Togliere le sanzioni
II dato, oltre che economico, è politico e la dice lunga su cosa sia in ballo a Teheran con l'accordo sul nucleare: proprio quell'allentamento delle sanzioni in vista della chiusura definitiva della trattativa ha fatto si che i conservatori del regime, a cominciare dalla Guida suprema Ali Khamenei, lasciassero che il governo riformista lavorasse.
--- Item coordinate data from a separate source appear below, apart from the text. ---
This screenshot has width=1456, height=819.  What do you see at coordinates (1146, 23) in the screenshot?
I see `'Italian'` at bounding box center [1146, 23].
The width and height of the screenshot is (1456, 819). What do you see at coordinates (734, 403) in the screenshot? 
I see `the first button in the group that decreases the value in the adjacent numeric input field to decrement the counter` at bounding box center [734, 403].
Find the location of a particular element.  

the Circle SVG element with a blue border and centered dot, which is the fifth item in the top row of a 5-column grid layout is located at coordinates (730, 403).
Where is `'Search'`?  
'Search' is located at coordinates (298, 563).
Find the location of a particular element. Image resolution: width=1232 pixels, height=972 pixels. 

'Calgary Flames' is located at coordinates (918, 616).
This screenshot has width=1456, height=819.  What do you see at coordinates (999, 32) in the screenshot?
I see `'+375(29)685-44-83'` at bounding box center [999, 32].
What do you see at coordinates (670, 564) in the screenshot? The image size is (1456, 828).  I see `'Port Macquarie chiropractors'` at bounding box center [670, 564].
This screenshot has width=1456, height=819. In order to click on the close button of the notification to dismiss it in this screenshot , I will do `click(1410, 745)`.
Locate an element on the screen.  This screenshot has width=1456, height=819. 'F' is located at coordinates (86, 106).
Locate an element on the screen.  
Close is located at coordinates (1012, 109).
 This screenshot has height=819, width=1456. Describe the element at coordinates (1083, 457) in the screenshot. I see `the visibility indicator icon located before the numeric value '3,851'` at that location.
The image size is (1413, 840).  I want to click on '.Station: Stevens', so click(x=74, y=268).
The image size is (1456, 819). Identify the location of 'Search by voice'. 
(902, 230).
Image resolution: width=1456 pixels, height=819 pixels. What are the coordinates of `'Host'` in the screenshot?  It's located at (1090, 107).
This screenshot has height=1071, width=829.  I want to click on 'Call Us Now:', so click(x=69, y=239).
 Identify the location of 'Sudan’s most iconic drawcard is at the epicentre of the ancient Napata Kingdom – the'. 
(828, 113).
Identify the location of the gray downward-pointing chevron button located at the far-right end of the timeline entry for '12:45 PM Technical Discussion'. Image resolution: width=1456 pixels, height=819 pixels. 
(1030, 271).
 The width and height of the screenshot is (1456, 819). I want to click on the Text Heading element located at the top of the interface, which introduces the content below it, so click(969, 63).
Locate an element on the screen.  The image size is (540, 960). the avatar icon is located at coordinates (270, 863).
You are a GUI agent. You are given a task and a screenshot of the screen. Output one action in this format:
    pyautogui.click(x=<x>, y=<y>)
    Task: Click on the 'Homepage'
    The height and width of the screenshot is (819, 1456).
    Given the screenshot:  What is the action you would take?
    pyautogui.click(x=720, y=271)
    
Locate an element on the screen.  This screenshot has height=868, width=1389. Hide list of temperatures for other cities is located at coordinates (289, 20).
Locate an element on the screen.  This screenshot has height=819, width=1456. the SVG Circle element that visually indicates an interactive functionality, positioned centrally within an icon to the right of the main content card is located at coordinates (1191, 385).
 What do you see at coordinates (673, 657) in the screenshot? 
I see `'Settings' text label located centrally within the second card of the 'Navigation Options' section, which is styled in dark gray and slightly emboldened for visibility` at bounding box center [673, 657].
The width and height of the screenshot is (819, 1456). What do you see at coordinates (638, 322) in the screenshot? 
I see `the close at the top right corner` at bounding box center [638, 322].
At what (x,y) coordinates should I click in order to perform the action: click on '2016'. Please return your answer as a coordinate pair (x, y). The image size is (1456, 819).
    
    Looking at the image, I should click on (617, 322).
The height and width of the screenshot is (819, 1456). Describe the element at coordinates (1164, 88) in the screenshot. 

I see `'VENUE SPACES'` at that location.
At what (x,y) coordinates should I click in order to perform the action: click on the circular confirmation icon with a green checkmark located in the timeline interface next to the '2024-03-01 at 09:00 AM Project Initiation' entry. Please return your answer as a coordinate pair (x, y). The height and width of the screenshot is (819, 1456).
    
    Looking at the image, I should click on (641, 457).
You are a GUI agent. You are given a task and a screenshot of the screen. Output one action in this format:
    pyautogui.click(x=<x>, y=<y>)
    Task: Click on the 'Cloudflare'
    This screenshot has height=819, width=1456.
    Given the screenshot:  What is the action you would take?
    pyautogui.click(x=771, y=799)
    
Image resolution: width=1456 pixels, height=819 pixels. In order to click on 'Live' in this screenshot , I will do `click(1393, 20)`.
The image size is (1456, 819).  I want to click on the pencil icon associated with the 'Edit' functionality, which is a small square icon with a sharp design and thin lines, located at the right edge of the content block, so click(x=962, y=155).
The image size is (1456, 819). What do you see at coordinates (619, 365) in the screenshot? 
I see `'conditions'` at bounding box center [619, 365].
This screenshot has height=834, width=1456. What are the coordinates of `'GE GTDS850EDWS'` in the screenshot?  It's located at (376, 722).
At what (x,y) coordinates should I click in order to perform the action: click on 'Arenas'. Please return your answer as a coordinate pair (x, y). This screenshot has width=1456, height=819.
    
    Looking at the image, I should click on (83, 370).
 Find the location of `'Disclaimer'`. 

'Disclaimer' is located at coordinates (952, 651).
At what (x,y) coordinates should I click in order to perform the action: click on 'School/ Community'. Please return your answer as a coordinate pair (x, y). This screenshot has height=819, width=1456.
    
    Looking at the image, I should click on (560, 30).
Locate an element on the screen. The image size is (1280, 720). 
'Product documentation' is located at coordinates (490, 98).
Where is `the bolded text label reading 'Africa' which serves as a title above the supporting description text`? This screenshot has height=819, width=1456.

Ma significativamente Khamenei ha tenuto il punto dicendosi favorevole a un accordo con il «Grande Satana» americano, ma non a un «cattivo accordo»: e quel che fa la differenza sono appunto le sanzioni. Toglierle, non ha mancato di notare Gentiloni, servirebbe anche non poco alle nostre imprese, visto che l'interscambio nel 2014 è stato pari a un miliardo e 400 milioni di euro, con un incremento su base annua quasi del 35%. Siamo secondi solo alla Germania. Quanto ai rischi che un fallimento del negoziato invece potrebbe comportare, si tratterebbe di lasciare l'Iran, anche come mercato oltre che come attore geopolitico, nelle mani della Russia e della Cina, che è tuttora il principale acquirente del petrolio iraniano.